__WORK TASK__
Check the entries below for lines with "agent"; report only how many there are.

:: GIVEN DATA ::

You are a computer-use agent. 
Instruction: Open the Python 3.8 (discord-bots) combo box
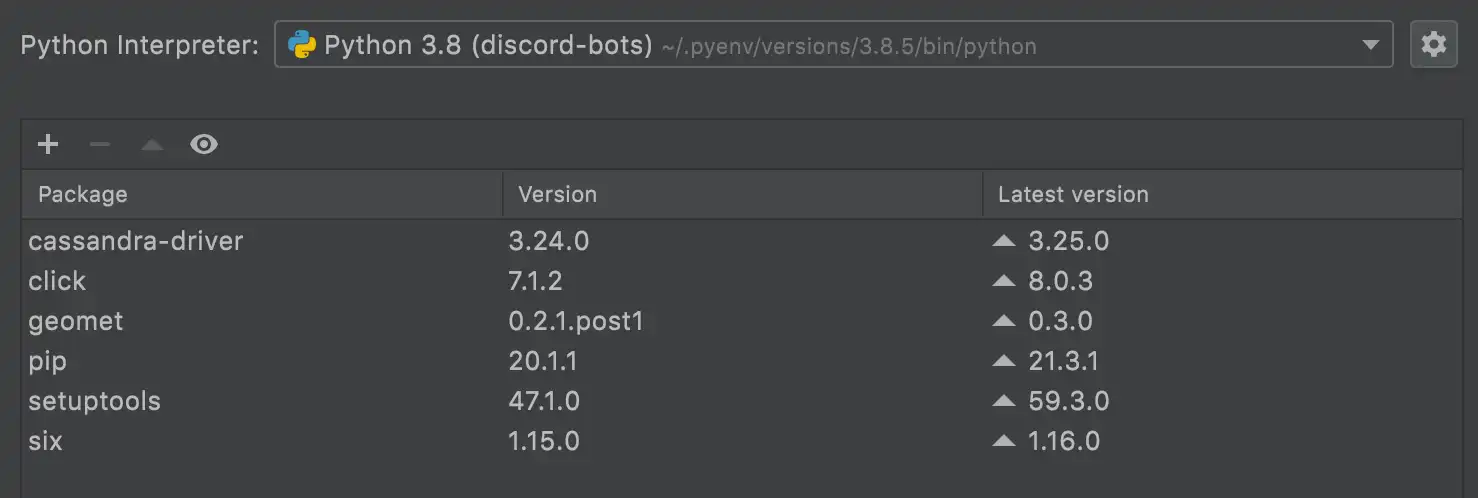coord(834,45)
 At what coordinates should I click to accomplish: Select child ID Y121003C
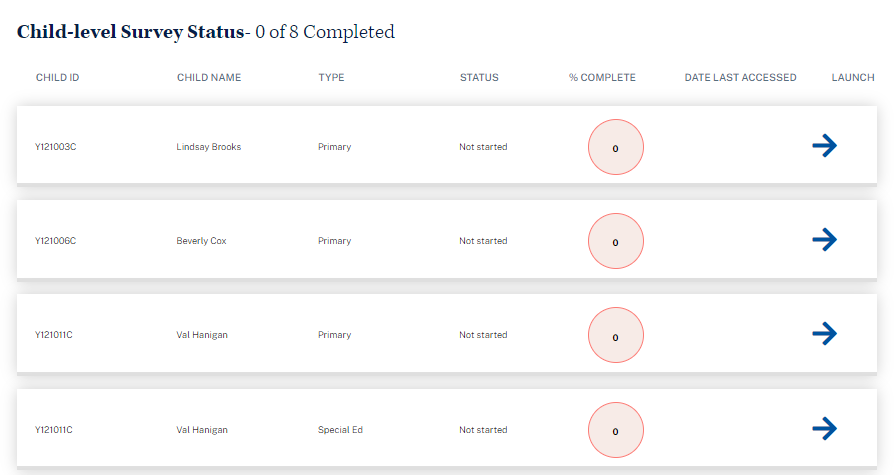tap(55, 147)
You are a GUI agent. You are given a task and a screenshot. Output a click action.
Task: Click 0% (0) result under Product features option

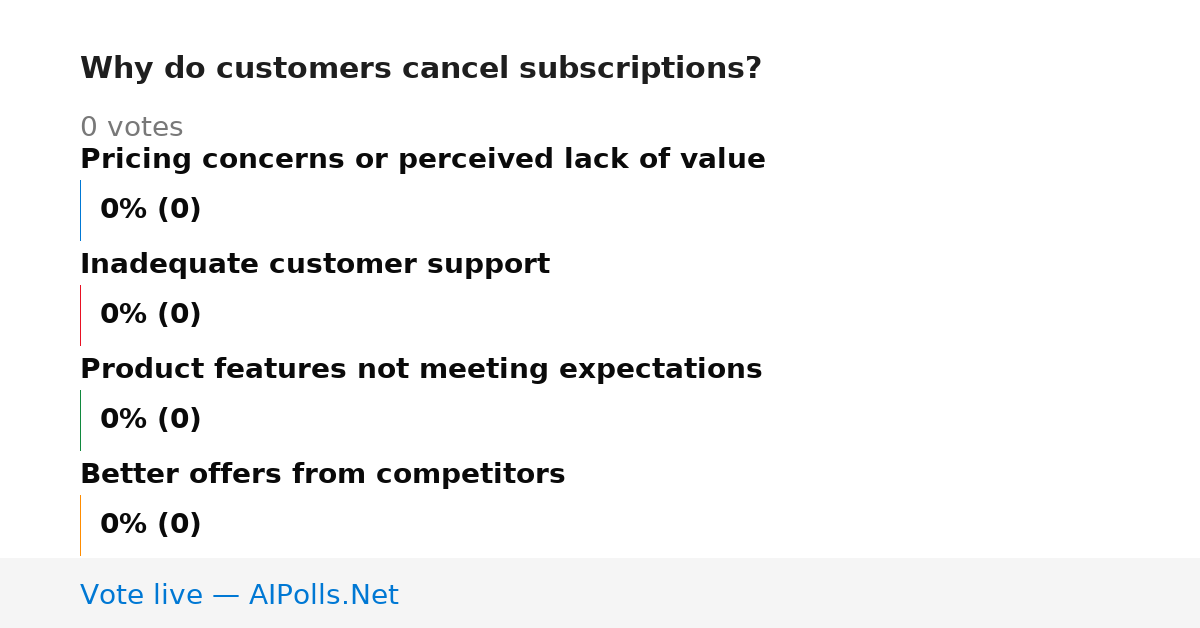coord(150,420)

:::

__RESPONSE TO THE TASK__
2